• [ABOUT THIS EXERCISE]:
When the line with "Viewport: 501px width, 720px height." appears below, start repeating lines exactly, and keep going through the line with "Click the PESQUISAR button"; add nothing outside that span.

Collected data
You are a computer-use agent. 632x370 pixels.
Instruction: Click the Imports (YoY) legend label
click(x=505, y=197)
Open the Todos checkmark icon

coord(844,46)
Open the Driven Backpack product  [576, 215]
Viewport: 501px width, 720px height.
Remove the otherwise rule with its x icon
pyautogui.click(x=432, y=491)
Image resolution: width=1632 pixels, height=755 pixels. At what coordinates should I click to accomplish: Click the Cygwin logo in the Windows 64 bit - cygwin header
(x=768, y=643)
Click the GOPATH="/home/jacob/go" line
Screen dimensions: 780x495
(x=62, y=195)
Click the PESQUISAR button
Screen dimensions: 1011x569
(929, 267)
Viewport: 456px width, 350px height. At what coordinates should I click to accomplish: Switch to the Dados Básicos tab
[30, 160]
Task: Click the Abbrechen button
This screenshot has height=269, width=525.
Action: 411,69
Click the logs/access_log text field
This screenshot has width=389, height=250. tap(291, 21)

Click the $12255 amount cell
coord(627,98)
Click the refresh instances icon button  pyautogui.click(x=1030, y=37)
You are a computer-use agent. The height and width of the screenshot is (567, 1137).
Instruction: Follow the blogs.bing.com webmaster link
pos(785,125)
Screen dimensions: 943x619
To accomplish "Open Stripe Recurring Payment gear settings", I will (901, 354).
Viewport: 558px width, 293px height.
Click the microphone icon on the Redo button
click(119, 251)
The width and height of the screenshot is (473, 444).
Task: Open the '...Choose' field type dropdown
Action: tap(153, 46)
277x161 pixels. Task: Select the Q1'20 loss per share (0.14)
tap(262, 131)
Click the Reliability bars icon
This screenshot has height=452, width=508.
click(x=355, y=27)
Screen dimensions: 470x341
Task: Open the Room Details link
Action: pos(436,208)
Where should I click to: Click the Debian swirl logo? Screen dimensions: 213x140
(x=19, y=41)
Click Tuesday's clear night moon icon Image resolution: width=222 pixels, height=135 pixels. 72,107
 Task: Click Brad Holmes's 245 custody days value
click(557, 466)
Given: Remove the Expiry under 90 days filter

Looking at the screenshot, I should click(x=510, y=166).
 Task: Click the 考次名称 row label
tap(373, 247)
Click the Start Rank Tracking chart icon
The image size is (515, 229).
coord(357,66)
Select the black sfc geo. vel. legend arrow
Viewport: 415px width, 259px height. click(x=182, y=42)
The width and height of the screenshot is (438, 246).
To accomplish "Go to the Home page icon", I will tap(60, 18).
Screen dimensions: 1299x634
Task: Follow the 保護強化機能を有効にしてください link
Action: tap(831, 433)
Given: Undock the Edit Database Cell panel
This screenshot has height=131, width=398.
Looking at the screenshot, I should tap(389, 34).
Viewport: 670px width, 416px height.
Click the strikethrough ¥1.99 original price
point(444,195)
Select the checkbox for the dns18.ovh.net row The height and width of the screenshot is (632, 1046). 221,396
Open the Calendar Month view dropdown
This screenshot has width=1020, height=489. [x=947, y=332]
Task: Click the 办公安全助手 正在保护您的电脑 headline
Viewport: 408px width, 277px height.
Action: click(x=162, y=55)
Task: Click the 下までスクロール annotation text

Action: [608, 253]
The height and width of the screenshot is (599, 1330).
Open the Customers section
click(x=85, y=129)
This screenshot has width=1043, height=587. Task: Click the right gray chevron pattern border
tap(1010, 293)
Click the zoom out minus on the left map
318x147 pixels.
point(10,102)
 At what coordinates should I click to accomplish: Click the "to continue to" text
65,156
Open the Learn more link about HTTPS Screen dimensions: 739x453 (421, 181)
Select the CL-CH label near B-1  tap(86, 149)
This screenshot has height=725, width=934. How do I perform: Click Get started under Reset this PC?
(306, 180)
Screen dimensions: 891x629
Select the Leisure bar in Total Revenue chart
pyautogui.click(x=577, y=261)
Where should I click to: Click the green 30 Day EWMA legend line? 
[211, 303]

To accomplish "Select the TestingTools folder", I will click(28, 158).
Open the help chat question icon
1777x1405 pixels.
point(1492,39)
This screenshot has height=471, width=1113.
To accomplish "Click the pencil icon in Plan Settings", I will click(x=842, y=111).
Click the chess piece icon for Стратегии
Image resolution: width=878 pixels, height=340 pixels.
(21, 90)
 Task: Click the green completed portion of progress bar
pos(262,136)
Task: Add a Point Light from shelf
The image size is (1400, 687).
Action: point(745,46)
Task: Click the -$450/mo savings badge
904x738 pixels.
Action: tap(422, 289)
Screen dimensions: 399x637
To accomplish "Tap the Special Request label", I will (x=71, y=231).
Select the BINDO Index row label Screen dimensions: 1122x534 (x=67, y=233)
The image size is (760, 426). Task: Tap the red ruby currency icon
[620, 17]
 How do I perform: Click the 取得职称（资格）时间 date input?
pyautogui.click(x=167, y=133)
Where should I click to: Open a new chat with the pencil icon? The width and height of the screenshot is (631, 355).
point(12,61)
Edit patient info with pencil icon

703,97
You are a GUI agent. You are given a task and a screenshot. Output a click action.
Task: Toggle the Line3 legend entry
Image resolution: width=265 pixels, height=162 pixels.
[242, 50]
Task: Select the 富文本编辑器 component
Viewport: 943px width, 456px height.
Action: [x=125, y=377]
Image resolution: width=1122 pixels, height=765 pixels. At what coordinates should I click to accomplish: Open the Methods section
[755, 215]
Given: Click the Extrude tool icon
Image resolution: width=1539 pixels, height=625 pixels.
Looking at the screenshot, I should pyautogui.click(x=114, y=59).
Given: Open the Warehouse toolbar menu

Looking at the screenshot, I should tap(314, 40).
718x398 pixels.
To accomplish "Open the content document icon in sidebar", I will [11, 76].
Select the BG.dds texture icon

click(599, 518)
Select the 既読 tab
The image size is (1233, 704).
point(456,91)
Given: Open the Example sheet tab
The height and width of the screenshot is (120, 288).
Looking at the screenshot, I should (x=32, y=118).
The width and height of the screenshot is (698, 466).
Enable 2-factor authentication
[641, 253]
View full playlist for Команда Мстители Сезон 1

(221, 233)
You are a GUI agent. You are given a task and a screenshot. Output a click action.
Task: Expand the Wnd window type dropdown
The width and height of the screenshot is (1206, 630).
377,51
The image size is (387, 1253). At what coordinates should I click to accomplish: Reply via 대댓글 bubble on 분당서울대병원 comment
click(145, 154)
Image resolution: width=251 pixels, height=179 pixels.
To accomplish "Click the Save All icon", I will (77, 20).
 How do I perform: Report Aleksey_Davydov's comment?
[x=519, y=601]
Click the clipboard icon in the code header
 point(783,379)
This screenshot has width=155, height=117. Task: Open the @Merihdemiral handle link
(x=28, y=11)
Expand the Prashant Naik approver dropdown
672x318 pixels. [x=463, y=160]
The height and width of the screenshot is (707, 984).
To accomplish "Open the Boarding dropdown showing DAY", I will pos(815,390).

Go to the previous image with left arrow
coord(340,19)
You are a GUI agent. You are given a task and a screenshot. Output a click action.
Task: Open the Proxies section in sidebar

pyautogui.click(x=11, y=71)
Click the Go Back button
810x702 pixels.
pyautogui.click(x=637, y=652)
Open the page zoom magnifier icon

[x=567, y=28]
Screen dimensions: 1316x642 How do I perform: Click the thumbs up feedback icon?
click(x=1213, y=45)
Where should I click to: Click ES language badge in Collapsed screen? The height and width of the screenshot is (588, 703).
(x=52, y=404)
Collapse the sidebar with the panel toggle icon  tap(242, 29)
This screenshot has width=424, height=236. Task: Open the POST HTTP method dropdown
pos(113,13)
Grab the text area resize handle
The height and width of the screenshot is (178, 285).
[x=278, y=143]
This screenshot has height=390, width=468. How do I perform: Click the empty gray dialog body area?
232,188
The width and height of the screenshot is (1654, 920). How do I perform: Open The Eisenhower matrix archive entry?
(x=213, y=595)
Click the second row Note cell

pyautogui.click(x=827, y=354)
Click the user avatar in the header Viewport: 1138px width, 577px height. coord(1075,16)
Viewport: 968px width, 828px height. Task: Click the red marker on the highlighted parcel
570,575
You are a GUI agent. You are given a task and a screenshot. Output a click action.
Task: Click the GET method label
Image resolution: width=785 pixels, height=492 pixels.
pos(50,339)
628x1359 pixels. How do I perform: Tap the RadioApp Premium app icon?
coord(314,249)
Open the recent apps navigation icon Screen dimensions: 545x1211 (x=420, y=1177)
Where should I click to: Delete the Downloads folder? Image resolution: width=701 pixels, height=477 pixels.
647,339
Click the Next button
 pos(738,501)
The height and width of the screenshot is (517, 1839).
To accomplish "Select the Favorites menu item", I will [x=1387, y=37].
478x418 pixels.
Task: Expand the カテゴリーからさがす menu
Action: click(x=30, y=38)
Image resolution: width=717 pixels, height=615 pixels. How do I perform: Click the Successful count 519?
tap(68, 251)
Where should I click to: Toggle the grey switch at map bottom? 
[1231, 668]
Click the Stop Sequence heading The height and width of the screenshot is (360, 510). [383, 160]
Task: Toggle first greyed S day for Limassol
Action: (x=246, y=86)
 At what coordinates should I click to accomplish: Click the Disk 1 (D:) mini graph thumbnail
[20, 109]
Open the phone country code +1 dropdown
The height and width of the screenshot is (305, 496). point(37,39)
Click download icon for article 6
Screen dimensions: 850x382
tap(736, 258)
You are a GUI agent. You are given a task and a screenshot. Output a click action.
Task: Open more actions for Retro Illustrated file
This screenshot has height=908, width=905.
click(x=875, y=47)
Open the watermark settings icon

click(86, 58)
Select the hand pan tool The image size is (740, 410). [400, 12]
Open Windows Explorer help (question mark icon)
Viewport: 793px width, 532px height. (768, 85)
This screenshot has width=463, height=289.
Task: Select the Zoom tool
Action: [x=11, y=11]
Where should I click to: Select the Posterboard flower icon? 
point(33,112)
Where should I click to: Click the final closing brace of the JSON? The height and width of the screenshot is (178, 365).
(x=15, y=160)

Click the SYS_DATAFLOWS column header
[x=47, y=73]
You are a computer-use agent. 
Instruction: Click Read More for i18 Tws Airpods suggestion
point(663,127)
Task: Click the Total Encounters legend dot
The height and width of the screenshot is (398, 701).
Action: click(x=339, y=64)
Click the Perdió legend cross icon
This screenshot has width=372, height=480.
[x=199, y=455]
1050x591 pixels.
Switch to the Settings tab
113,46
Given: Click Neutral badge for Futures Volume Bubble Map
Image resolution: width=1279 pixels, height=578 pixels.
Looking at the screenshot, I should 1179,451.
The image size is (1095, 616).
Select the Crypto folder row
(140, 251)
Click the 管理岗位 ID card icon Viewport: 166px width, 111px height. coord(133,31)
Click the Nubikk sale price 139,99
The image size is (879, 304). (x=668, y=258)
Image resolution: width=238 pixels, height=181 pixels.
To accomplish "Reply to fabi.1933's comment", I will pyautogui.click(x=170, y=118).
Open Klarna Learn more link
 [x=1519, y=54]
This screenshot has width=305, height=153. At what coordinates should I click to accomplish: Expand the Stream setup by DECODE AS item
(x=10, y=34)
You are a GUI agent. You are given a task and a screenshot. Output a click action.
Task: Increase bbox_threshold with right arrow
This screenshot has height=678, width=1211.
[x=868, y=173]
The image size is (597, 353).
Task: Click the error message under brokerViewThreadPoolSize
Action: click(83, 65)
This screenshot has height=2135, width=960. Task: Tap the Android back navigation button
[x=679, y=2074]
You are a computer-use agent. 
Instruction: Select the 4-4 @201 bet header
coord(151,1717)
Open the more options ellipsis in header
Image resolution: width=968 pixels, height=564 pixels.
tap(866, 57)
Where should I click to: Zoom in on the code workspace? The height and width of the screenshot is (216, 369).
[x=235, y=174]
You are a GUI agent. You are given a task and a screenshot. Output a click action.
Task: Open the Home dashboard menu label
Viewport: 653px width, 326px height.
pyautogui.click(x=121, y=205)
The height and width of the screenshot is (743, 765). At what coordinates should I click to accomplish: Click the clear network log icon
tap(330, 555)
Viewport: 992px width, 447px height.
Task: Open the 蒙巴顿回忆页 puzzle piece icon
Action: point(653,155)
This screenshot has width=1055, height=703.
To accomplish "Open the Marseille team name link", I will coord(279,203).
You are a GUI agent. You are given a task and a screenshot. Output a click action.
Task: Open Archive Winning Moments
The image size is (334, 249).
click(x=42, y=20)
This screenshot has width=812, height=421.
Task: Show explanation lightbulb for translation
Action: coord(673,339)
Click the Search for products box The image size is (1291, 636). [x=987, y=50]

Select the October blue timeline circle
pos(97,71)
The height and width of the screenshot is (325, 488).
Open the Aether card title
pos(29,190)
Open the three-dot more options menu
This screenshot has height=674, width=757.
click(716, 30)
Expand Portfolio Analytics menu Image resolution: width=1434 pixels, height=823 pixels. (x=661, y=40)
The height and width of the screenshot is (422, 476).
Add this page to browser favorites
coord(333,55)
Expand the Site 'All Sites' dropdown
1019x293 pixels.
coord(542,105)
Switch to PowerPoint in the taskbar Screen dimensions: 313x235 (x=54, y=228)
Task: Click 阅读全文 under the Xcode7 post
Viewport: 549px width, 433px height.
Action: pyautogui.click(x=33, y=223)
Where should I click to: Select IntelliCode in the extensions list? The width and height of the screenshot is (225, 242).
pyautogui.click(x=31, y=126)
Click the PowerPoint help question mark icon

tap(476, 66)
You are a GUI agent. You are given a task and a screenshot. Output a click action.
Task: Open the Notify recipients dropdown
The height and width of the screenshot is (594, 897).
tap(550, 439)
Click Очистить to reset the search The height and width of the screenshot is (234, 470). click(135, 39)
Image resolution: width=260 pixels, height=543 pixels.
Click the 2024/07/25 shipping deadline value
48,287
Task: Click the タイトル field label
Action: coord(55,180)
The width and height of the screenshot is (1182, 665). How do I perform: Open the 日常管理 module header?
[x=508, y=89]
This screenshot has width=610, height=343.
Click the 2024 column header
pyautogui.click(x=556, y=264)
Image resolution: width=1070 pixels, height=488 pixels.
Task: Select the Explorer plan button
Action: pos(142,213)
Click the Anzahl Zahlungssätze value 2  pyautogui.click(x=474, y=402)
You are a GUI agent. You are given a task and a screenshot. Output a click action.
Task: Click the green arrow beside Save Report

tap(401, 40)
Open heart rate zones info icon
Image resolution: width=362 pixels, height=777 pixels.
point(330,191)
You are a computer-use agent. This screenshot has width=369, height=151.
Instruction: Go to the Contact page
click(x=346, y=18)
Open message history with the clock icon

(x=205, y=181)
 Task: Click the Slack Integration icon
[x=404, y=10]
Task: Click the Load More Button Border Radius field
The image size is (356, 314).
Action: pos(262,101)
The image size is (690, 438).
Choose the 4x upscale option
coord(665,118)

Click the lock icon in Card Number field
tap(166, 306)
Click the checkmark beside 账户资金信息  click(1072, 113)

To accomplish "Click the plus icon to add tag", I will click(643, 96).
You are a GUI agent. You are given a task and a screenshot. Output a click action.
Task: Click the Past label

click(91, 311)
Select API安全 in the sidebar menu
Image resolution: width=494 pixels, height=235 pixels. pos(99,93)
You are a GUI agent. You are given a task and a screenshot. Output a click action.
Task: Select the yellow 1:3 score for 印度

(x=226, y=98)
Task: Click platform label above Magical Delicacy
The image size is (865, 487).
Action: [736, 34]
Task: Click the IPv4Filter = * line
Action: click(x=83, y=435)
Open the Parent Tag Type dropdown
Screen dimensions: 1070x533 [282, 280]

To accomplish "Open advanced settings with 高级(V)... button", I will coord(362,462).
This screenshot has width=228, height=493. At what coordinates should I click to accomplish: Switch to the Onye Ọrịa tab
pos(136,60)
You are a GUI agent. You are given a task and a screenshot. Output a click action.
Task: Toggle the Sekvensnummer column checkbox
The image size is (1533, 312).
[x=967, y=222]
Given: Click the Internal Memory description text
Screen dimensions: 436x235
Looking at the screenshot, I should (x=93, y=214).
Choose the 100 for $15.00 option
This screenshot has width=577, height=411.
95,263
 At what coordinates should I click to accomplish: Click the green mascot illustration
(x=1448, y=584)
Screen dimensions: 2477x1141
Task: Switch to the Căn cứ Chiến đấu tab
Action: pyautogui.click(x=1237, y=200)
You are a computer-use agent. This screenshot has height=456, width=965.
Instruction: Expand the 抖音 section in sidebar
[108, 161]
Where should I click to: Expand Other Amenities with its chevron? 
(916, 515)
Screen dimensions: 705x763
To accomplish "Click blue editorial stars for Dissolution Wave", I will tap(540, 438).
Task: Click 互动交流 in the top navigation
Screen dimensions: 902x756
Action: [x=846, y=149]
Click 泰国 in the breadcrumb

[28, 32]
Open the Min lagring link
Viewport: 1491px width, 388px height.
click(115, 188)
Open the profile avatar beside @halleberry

• [RESULT]:
Viewport: 501px width, 720px height.
Remove the otherwise rule with its x icon
pyautogui.click(x=432, y=491)
Image resolution: width=1632 pixels, height=755 pixels. At what coordinates should I click to accomplish: Click the Cygwin logo in the Windows 64 bit - cygwin header
(x=768, y=643)
Click the GOPATH="/home/jacob/go" line
Screen dimensions: 780x495
(x=62, y=195)
Click the PESQUISAR button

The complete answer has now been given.